Shiang et al., “Optical Fiber Sensing Technology, and Introduction of Implanted optical Fiber Bend Meter and Test Application”, Proceedings of 12th Non-destructive Detection Technology Symposium (2004), pp. 273˜279, described a device (called the optical fiber bend meter (as shown in FIG. 1 (c)) that uses a pair of stretched fiber Bragg gratings (FBG) 03 to measure ground displacement in combination with the inclinometer casing. The design of the bend meter was based on the concept reported by Yoshida, Y., Kashiwai, Y., Murakami, E., Ishida, S., and Hashiguchi, N., 2002, “Development of the monitoring system for slope deformations”, Proceedings, SPIE Vol. 4694, pp. 296˜302. The bearing 04 shown in FIG. 1 (c) allows rotation of the rigid column 05. The bend meter can be inserted inside an inclinometer casing. The ground movement causes bending of the inclinometer casing and that bending forces rotation of the rigid column 05 and simultaneous extension/compression of the two fiber Bragg gratings (FBG) 03. The amount of relative rotation or rotation of the bottom piece around the hinge 04, is determined by the differential elongation between the two pre-stressed optic fibers inscribed with FBG's. Because of the flexible nature of the optic fiber, the measurement mechanism is effective only if the optic fibers remain tensioned. For this reason, the FBG optic fibers in the bend meter are pre-stressed. Furthermore, the extension/compression sensed by the FBG's are not resulted only from the deflection of the bend meter.

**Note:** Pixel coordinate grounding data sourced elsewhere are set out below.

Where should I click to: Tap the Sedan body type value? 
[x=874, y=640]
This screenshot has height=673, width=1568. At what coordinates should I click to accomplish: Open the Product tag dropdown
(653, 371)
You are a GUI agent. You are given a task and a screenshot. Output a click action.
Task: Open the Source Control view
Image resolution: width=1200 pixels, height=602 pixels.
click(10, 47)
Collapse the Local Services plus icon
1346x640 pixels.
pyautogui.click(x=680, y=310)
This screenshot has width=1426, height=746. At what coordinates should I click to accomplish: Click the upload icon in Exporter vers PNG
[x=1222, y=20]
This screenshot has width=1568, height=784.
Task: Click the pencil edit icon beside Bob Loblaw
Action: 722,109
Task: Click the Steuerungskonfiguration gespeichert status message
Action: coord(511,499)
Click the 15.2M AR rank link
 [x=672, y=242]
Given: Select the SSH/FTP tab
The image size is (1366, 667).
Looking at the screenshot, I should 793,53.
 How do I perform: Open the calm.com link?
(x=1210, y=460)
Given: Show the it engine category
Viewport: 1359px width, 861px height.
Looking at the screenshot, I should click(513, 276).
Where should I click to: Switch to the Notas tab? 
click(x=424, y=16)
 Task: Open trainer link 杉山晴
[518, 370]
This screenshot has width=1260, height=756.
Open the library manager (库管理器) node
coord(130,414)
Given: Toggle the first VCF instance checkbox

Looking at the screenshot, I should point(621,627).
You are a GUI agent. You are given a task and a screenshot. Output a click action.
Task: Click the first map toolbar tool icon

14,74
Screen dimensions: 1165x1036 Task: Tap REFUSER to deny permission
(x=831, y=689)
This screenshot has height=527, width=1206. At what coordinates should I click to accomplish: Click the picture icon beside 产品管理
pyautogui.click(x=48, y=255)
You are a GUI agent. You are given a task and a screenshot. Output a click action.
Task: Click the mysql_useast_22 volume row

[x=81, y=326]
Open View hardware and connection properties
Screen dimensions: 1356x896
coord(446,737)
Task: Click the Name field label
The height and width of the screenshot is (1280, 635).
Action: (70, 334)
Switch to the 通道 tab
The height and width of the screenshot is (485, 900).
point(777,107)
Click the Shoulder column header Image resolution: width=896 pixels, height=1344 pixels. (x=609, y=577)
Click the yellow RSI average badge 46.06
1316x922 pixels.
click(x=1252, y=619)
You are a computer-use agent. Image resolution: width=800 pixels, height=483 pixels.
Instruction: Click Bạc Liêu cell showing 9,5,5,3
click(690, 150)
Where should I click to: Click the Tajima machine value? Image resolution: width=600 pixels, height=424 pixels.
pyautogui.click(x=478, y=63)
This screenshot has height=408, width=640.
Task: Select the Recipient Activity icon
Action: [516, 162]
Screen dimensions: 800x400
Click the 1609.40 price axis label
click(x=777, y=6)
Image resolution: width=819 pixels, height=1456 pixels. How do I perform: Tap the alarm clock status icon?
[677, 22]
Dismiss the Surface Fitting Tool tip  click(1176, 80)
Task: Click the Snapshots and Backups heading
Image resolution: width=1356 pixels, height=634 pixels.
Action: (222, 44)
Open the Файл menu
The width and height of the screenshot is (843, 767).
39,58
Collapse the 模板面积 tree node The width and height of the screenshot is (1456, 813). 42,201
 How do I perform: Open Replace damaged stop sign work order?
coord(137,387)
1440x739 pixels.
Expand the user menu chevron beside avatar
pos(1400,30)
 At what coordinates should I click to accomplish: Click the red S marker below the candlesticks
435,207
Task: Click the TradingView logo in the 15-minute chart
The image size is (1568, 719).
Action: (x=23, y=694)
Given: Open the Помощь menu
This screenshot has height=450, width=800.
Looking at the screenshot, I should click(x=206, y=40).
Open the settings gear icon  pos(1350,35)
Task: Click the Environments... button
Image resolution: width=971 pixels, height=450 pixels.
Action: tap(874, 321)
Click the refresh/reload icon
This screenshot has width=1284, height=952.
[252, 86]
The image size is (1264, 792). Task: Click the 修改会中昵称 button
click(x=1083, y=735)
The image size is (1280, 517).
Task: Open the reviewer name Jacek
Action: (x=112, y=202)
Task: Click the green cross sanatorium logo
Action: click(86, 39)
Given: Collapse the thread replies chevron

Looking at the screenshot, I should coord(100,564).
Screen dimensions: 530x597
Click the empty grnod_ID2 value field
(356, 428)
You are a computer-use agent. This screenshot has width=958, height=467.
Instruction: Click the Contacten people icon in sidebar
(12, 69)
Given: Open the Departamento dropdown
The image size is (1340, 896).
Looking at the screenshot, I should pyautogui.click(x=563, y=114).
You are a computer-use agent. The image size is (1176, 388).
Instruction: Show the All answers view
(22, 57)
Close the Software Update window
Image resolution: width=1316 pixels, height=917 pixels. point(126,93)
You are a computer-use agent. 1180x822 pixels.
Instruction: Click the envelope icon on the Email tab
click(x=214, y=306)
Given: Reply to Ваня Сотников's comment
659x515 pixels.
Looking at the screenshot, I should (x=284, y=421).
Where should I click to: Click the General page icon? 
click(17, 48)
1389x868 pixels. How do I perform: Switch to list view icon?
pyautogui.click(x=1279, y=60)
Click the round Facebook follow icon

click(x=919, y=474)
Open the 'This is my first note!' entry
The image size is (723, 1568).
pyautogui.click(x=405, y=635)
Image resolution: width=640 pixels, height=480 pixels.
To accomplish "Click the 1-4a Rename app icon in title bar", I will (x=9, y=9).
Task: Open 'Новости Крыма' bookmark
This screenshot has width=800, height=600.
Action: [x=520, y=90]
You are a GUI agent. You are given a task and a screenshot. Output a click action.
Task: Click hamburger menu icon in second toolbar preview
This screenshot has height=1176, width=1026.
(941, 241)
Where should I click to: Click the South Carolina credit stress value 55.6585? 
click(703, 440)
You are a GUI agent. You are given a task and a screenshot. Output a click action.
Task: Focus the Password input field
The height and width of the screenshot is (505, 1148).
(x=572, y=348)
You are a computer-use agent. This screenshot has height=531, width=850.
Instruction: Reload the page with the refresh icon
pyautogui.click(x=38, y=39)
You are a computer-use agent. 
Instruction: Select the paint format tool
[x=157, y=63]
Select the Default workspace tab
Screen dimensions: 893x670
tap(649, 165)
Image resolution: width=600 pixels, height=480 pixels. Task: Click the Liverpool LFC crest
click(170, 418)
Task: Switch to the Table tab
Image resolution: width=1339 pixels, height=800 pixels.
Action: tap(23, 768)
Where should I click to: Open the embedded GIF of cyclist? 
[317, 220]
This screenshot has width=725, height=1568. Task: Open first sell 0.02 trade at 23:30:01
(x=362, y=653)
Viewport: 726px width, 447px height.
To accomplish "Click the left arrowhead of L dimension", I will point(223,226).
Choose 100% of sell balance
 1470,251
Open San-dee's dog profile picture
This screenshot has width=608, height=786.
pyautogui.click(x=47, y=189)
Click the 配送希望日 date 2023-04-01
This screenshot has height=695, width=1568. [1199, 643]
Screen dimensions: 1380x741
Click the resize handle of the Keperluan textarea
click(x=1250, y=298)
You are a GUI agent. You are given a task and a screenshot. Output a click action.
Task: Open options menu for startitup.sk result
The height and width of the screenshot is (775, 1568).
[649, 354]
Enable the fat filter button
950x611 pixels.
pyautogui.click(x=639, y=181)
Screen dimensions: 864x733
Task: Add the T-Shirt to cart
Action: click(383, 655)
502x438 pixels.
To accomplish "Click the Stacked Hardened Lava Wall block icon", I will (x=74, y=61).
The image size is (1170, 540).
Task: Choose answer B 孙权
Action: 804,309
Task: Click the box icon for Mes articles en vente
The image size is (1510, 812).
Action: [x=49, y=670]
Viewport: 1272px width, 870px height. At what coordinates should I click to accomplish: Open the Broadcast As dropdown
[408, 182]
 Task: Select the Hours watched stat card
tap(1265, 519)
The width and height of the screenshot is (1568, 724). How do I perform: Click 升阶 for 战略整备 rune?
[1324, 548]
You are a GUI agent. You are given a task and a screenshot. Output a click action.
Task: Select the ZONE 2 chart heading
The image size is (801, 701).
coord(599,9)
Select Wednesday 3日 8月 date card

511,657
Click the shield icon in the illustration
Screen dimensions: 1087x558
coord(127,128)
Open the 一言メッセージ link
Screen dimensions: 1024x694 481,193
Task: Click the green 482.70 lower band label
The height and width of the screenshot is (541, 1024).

All longitudinal forces including the weight of the bend meter units and friction between the bend meter support and the grooves in the inclinometer casing can all affect the readings for such design of FIG. 1 (c). It is possible therefore, that non-repeatable and/or unpredictable errors can occur while using the bend meter to monitor ground displacement.
Though there have been many types of optic fiber sensors available commercially, these sensors are not always dedicated for ground displacement monitoring. They lack the necessary sensitivity and/or compatibility with the currently available ground displacement monitoring systems.